▶ DATASET CONTENT:

——

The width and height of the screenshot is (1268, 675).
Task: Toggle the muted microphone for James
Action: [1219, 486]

——

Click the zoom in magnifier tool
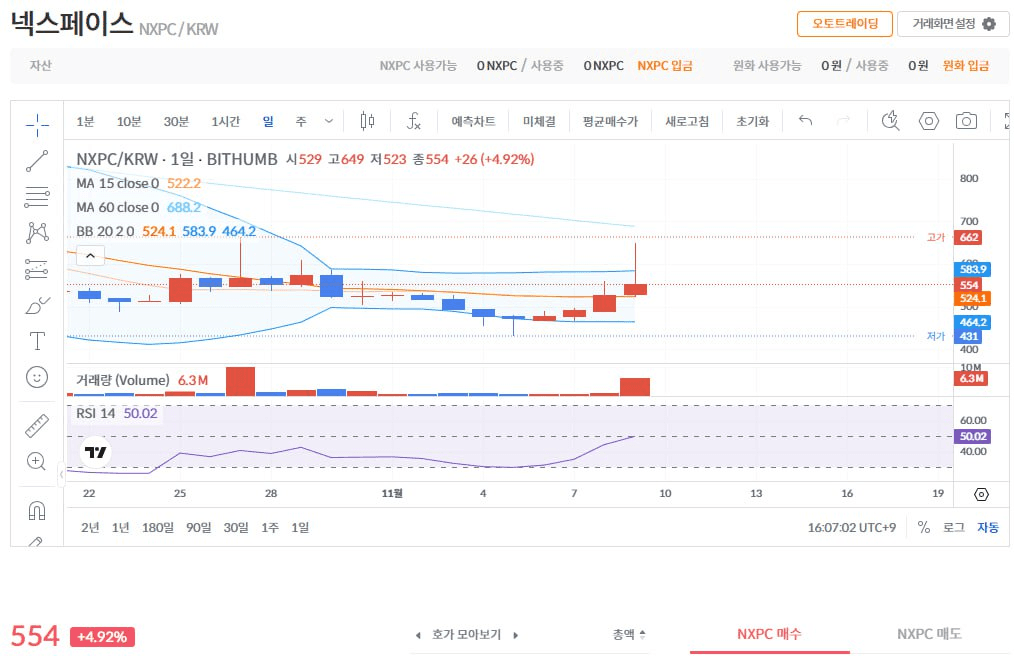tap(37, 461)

——

▶ GIVEN EXERCISE: Return the entries verbatim, starting at the line containing "The width and" and ending after the line containing "Action: [1219, 486]".

▶ SOLUTION TO THE EXERCISE:
The width and height of the screenshot is (1268, 675).
Task: Toggle the muted microphone for James
Action: [1219, 486]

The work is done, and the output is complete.